Single Website, double link confusion

Author Message
Jim Smith 10/17/2012 10:50 am
Is this the same as this? http://www.d20pfsrd.com/home and this https://sites.google.com/site/pathfinderogc/ i mean as OE will perceive them. They seem to be the same website but is there a difference? The d20 or the pathfinderogc? Will it make a difference in OE?
What to do on website cases with similarities?
Oleg Chernavin 10/17/2012 01:33 pm
These are two different sites for Offline Explorer, because it is distinguishing URLs, not contents.

I am thinking to add some feature (maybe optional) to handle such sites. An obvious example is www.site.com and site.com with exactly the same contents.

Best regards,
Oleg Chernavin
MP Staff
Jim Smith 10/17/2012 04:34 pm
I have tried the https@sites.google.com version and its currently 3,67 GB with no sign of coming to any end. The map has many sites, though only the main site takes up so much space and everything is being downloaded from it.

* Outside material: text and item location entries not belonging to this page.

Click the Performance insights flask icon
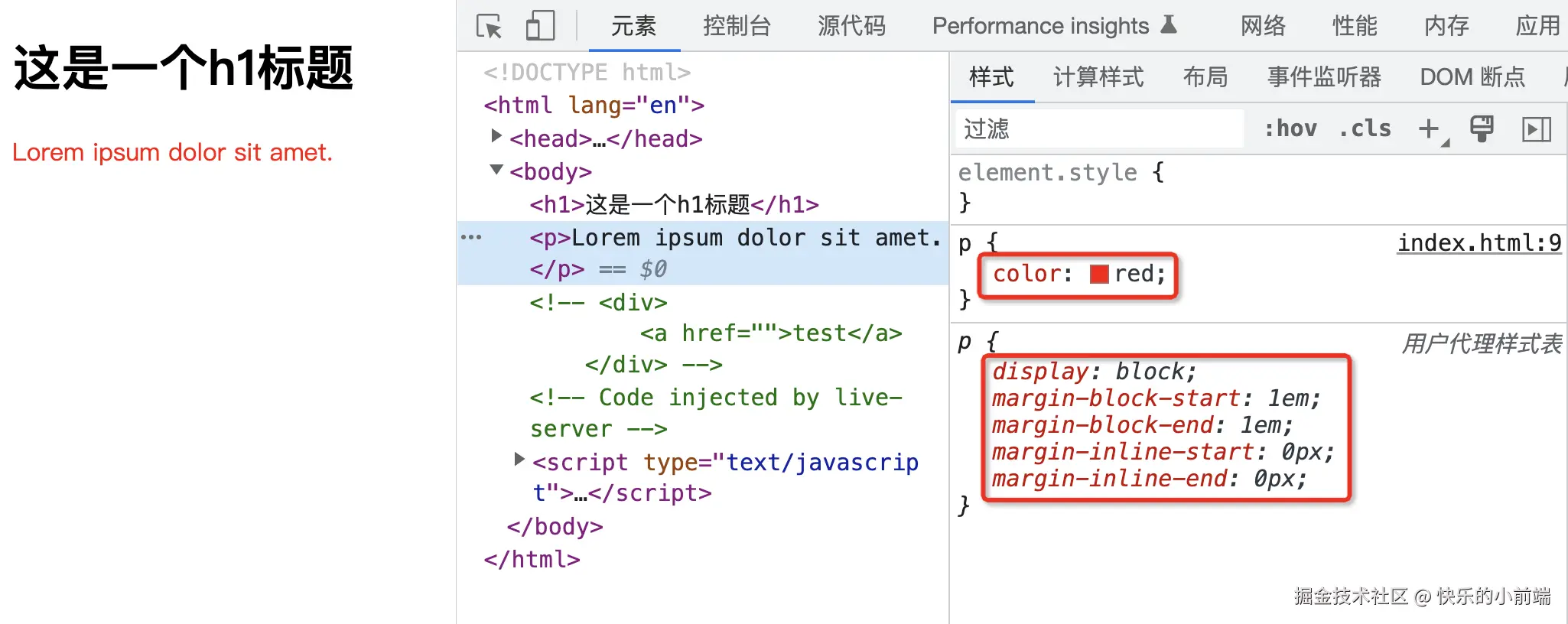This screenshot has width=1568, height=624. [1169, 25]
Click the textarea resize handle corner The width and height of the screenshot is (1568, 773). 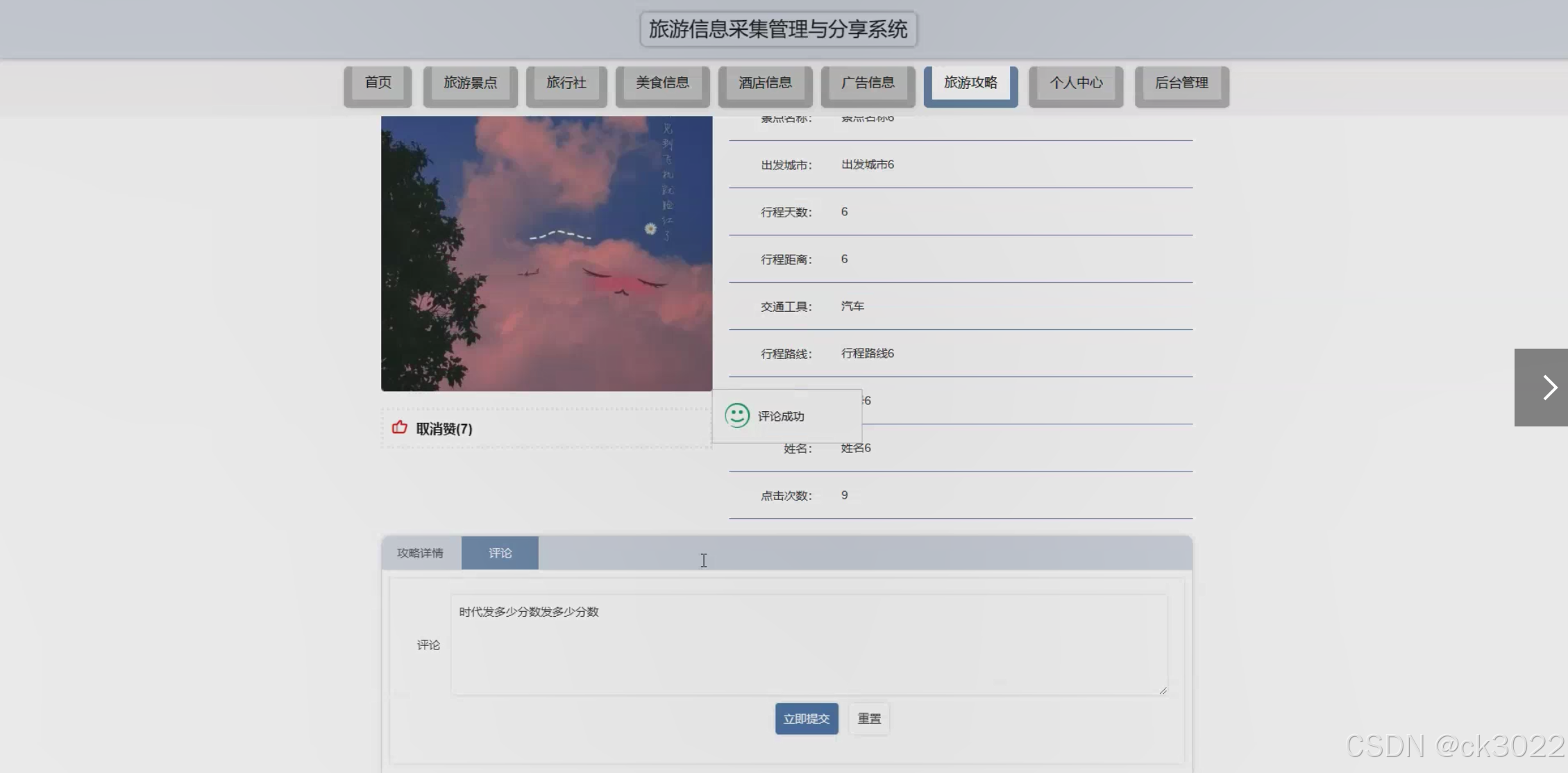[x=1163, y=690]
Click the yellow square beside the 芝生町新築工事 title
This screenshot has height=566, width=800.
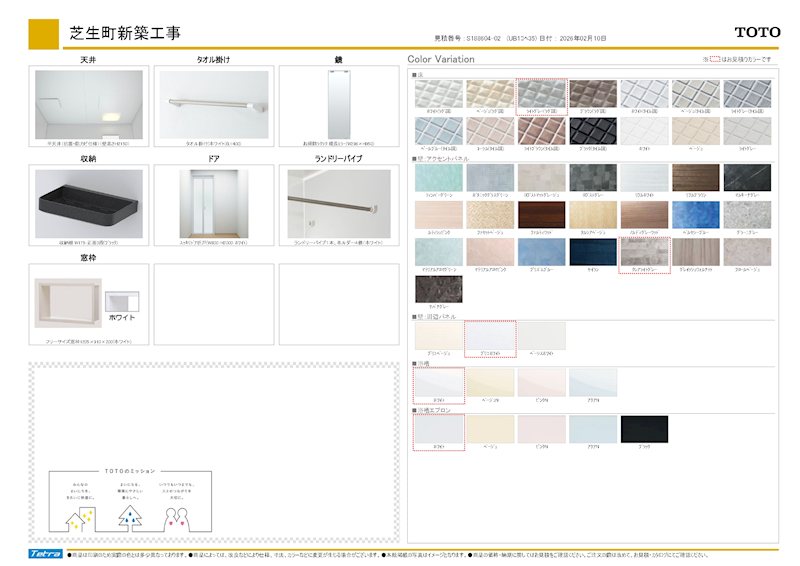click(43, 34)
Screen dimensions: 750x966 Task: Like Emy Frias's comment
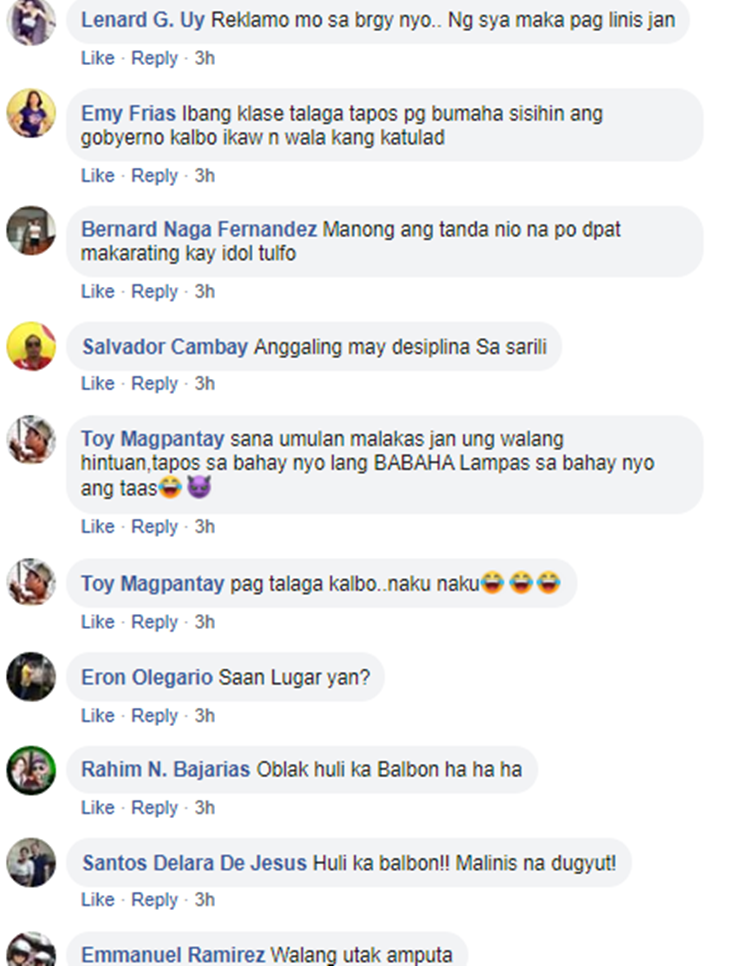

Any way to tell if i should have chosen this one? http://www.d20pfsrd.com
Oleg Chernavin 10/17/2012 04:45 pm
You should use URL Filters - Directory section to allow downloading from the starting directory only. Please also go through the File Filters section and select "Load using URL Filters" in their Location boxes.

Oleg.
Jim Smith 10/17/2012 04:50 pm
It already ticked Properties -> URL filters -> Directory -> Load files only within the starting directory and below

Maybe the site is truly so huge? I checked the files and most file types (64,8 of the total) taking up space have no file extension whatsoever, 21,300 in number.
Jim Smith 10/17/2012 05:06 pm
I used your suggestion, "Load using URL Filters" in each file type and i will restart it now.
Oleg Chernavin 10/19/2012 08:24 am
I see a number of strange links, like:

https://sites.google.com/site/pathfinderogc/classes/3rd-party-prestige-classes/alluria-publishing/pharaoh?tmpl=%2Fsystem%2Fapp%2Ftemplates%2Fprint%2F

Maybe exclude them using URL Filters - Filename - Excluded list:

?tmpl=

Oleg.
Jim Smith 10/20/2012 11:20 am
These two websites seem to be one or dependent on each other. Some things are only on the second one, while some are on the first one.
If you download only one of them you miss a ton of things. Problem is that its too big. Just downloading the first one was 5 gb and i have no idea how much the second one will be.
I don't get it. 50,000+ files and still missing things as they are in the second website. Every other site i have downloaded is from 10 mb to 200 mb at most.....
Jim Smith 10/20/2012 11:49 am
I am thinking of these settings;

Project;
http://www.d20pfsrd.com/
https://sites.google.com/site/pathfinderogc/

File Filters;
All using Load using file filter settings

URL Filters;

Load files only with the starting Domain

Enter multiple server keywords

Excluded ?tmpl=


But i am having trouble as to what else to exclude. Most pages are text with the rare image. It should not be so large.
Oleg Chernavin 10/21/2012 08:57 am
Can you watch the Queue tab while downloading? Perhaps, there are other kinds of useless URLs that can be excluded to minimize the download.

Oleg.
Jim Smith 10/21/2012 09:16 am
I can but i have difficulty discerning which is useless and which is not. How can i exclude files with not file extension? Can i? Will the site function without them?
Oleg Chernavin 10/21/2012 10:44 am
Just post a few examples that you may seem suspicious here. I will look at them and advise you.

Oleg.